Here are my concerns and I would appreciate any advice about what direction I must take.
- I have used prompt fine tuning to redirect the model to use it's existing knowledge to answer questions in case it can not find answers directly in the context.
SYSTEM_PROMPT = """
Your name is 'Jo', you are an AI assistant, developed by organisation.
You are a knowledgeable, respectful and honest bioinformatics assistant who provides support to users of the software. Always answer as helpfully as possible, while being safe.
Use the given pieces of contexts from the PDF embeddings to answer questions. If a question does not make sense, or you don't know the answer, instead of assuming or giving incorrect answers tell the user that you can not answer the question.
""".strip()
template = generate_prompt(
"""
{context}
Question: {question}
""", system_prompt=SYSTEM_PROMPT
)
prompt = PromptTemplate(template=template, input_variables=["context", "question"])
qa_chain = RetrievalQA.from_chain_type(
llm=llm,
chain_type="stuff",
retriever=pdf_vectordb.as_retriever(search_kwargs={"k":2}),
return_source_documents=True,
chain_type_kwargs={'prompt':prompt}
)
result = qa_chain("How to merge different VCF files?")
result = qa_chain("How is chatgpt different from other AI?")
Though it can clearly elaborate on questions directly found in the PDFs, it does get confused with closely related questions (as the Llama model already has knowledge on bioinformatics). How can I improve the accuracy?

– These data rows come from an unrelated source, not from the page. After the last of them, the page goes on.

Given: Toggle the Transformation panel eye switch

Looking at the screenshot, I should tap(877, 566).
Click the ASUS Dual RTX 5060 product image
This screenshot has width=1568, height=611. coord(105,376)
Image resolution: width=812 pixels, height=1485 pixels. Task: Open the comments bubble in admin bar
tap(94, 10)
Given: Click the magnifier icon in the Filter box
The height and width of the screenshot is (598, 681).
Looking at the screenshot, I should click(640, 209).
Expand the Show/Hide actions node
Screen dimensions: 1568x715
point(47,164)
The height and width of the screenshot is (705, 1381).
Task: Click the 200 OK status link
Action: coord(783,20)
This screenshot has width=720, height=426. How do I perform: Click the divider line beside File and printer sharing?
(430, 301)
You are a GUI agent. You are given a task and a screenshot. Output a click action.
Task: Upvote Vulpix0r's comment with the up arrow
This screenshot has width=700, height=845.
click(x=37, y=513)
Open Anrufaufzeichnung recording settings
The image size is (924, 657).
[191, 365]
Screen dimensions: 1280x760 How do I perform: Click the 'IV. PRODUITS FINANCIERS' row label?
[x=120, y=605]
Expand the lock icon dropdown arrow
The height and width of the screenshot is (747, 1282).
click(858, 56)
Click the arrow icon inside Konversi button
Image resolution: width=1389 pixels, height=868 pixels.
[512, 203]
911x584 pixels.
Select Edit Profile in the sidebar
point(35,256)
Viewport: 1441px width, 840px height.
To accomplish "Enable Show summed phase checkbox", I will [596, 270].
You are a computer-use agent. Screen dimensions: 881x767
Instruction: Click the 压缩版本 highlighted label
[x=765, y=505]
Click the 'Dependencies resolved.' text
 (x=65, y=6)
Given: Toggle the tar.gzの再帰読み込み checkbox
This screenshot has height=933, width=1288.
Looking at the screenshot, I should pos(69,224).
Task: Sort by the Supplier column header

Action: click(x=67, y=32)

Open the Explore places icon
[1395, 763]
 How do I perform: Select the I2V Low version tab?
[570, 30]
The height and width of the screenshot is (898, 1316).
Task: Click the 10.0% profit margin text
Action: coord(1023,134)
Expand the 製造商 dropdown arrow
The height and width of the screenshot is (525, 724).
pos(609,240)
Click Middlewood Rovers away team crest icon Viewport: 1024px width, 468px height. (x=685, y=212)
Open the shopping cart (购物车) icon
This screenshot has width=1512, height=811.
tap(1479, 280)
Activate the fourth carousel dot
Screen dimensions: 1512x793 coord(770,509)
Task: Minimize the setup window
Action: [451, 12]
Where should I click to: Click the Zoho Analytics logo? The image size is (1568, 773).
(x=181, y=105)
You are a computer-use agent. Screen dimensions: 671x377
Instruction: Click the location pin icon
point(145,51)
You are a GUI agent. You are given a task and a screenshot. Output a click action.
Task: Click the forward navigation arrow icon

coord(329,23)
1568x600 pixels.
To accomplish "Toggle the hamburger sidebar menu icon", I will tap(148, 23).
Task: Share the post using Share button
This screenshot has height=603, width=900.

- I'm running this on an Nvidia A5000 GPU machine with 126GB CPU RAM and 24GB GPU RAM. It uses approx. 5GB CPU RAM and 11GB GPU RAM to retrieve answers each time I ask a question. It also takes a lot of time to generate the answers (3-4 mins for the first question asked in the code above, and 5 mins for the second question). I want to significantly reduce the amount so that when multiple users utilise the model it can generate answers at a readable pace. How can I achieve that?